Il peut y avoir deux ou plusieurs quartiers dans un village et un certain nombre de villages forment l’aârch (tribu) et ensuite taqbilt (une confédération de tribus) si c’est nécessaire pour faire face à un envahisseur.

En parallèle, d’autres fractions se forment de la même façon et l’ensemble des quartiers forme un village : adrum1+adrum2+adrum3=taddart (village)

Par ordre de grandeur croissant on obtient :

axxam – taxarubt – adrum – taddart – aârch – taqbilt

Cependant, il existe des petits villages issus d’un seul ancêtre. Dans ce cas, taxarubt (fraction) se confond avec adrum (quartier).

Pour distinguer les habitants des villages, il a fallu donner des noms à chacun d’eux et « le lieu marque l’homme qui l’habite et l’homme s’identifie au lieu habité » [4]. Ainsi chaque nom véhicule l’histoire de ses habitants.
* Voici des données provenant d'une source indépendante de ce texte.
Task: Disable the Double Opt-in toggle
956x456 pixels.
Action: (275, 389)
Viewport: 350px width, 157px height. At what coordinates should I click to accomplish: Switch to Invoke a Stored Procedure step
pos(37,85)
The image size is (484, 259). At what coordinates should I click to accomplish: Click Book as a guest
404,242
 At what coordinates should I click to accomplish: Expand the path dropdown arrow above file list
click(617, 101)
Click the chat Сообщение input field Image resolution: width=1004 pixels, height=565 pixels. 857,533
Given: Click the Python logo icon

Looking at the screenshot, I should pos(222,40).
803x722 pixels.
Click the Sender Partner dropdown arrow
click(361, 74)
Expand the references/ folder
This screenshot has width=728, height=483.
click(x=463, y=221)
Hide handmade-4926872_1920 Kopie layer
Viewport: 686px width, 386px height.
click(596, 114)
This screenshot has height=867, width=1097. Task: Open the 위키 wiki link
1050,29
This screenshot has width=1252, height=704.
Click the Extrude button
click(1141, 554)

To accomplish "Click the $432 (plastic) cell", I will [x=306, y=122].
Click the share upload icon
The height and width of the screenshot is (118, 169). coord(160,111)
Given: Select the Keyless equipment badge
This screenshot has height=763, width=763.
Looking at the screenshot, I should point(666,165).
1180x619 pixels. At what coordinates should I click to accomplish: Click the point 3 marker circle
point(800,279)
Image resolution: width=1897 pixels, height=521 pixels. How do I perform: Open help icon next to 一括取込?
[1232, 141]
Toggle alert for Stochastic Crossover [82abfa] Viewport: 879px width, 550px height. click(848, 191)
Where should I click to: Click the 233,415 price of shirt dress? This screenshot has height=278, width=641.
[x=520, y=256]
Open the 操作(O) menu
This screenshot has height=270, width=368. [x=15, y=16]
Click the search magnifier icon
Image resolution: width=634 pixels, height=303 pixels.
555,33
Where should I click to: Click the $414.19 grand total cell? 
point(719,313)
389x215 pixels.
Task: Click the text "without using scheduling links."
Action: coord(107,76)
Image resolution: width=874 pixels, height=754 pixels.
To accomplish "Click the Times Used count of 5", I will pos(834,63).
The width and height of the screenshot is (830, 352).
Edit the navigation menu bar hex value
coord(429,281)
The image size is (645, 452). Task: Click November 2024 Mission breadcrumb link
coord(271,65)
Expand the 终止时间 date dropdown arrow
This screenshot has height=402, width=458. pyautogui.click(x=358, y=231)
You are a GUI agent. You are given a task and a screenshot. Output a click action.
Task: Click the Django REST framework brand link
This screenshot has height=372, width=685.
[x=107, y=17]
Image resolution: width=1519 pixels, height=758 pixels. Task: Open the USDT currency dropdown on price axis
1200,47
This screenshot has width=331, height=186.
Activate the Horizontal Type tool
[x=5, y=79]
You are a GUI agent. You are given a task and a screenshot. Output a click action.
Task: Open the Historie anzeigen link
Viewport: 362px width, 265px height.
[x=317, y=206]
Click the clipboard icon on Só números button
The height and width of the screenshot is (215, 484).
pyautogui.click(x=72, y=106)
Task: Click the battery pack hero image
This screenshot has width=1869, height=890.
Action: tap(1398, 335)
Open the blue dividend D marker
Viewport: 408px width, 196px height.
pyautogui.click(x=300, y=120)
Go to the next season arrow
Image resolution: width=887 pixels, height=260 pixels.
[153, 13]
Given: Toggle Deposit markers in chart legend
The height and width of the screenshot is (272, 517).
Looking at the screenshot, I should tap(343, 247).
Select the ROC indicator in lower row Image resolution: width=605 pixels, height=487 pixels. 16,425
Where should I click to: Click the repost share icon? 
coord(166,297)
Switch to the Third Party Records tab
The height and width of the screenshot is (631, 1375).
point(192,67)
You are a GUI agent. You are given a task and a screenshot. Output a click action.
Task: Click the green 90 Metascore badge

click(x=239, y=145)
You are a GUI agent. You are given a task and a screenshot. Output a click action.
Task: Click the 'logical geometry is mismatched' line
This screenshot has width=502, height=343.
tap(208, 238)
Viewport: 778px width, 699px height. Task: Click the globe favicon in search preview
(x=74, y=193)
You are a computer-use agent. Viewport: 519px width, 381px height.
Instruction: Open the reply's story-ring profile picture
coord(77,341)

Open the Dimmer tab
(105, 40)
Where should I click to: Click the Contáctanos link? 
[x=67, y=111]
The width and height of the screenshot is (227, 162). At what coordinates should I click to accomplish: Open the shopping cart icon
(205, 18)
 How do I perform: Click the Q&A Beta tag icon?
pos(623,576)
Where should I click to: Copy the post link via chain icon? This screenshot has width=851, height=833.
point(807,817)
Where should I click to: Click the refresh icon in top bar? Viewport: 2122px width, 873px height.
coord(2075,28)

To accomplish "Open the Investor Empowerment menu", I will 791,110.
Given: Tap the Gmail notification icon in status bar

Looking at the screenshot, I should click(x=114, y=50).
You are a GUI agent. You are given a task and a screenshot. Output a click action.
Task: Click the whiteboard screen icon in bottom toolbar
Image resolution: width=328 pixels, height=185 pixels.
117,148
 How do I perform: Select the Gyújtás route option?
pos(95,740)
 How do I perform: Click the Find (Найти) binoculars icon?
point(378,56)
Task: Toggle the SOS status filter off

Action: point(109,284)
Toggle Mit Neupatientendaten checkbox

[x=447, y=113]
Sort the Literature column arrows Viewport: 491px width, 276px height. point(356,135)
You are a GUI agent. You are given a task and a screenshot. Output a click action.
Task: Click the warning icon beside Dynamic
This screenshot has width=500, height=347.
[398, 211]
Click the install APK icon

Hmed Zayed écrivait: « Le toponyme est une forme de fossile où sédimente une somme de faits linguistiques, historiques, sociaux et géographiques. » [5]

Le relief de la région, ses mythes, ses légendes et son organisation sociale furent la base de la toponymie de ces lieux habités. Les noms des lieux peuvent êtres modifiés au cours de l’histoire : dénomination et nomination selon la colonisation.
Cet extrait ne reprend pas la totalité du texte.